= TEXT SECTION =
::::

In April 2017, when Brock was just turning 11 years old, he was diagnosed with stage 4 hepatoblastoma, a tumor that starts in the liver. By July 2017, he needed a liver transplant and was added to the waiting list.
All of this came as a shock to Brock and his family. Brock appeared to be completely healthy; he was an athlete and played competitive hockey. It all started when his mother, Julie, took him to the dietitian for protein shakes.
Soon after, life would change. Brock was diagnosed with stage 4 cancer. The news was devastating. Brock quickly started chemo, and his parents were hopeful that it would solve the problem. It was a hard pill to swallow when the chemo didn’t work, especially after Brock had endured all the harsh side effects.
In July, they went to a consultation at the hospital. It was a Friday when they were called, and they were instructed to bring Brock in on Sunday.
Shocked at the urgency, Julie asked who was calling, and found out it was the transplant team.
“Transplant wasn’t even in our vocabulary,” Julie explained. “Two days later, Brock was added to the waiting list for a liver transplant.”
The family was thrown into a whole new world – again. They were still learning to cope with the cancer diagnosis, and now they were learning about an entire new medical issue – transplantation. Julie inquired about being a living donor, but it was not an option in Brock’s case. It was difficult, as they were at the mercy of a phone call.
They received one false alarm for a liver, but when “the call” came, as a mother, Julie knew it was what they had been waiting for.
They received the phone call at 7:30 am and were told to be at the hospital by noon.
Brock had never complained through the journey, but he had been convinced that he would not have the transplant. When the call came, he was terrified and refused to get into the car.
However, when he got to the hospital, his whole mindset changed. He was determined to get the surgery done and have a fast recovery. Brock stood by this goal and ended up setting the record for the quickest discharge after transplant at SickKids in Toronto.
Just ten weeks after his liver transplant, Brock began to play hockey again.
Today, Brock plays competitive hockey and baseball. He is doing great post-transplant and does everything he can with his family to raise awareness about organ donation.
“It’s our mission to give back,” Julie said. “Last year, we knew where we were going to bury him, and transplant wasn’t even on our minds. This year, we attended the Canadian Transplant Games, and Brock won five medals.”
Julie encourages caregivers to stay positive. “It’s all about your mindset. You’re going to have days that you think you can’t cope anymore,” she said.
“You have to find a new normal. You have to seek out as much support as you can and take time for yourself.”

::::

= INFORMATION PROVIDED =
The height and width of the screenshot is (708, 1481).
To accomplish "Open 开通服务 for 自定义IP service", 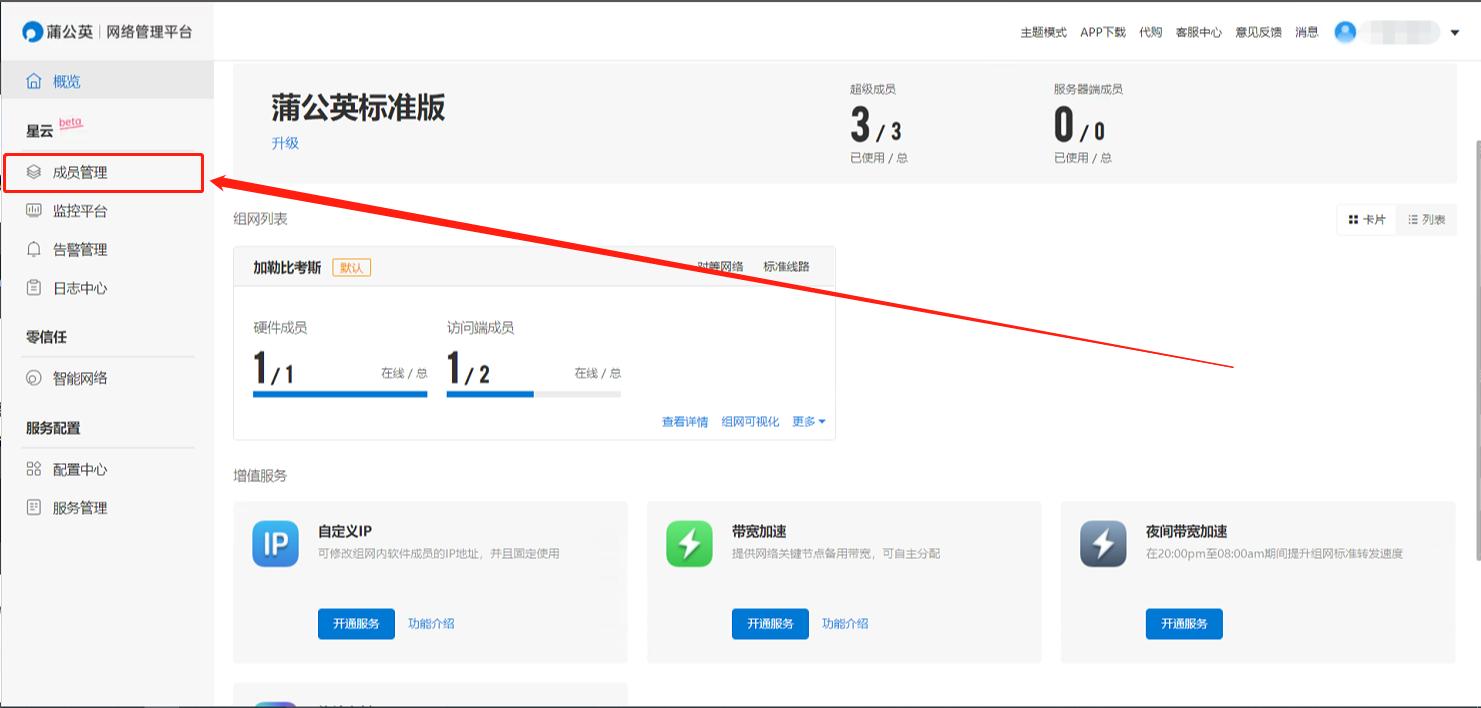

::::

= PROBLEM A =
Answer these questions from the story about Brock above:
(i) What kind of tumor was Brock diagnosed with in April 2017?
(ii) At what time did the family get the phone call about the liver?
(iii) How many medals did Brock win at the Canadian Transplant Games?
= PROBLEM B =
Please list each thing Julie tells caregivers to do in her advice at the end of the story about Brock.
= PROBLEM C =
Return the passage from the story about Brock that begins at the words "All of this" and stops after "for protein shakes.".

= WRITTEN SOLUTION A =
(i) Stage 4 hepatoblastoma, a tumor that starts in the liver.
(ii) At 7:30 am.
(iii) Five.

= WRITTEN SOLUTION B =
- Stay positive
- Find a new normal
- Seek out as much support as you can
- Take time for yourself

= WRITTEN SOLUTION C =
All of this came as a shock to Brock and his family. Brock appeared to be completely healthy; he was an athlete and played competitive hockey. It all started when his mother, Julie, took him to the dietitian for protein shakes.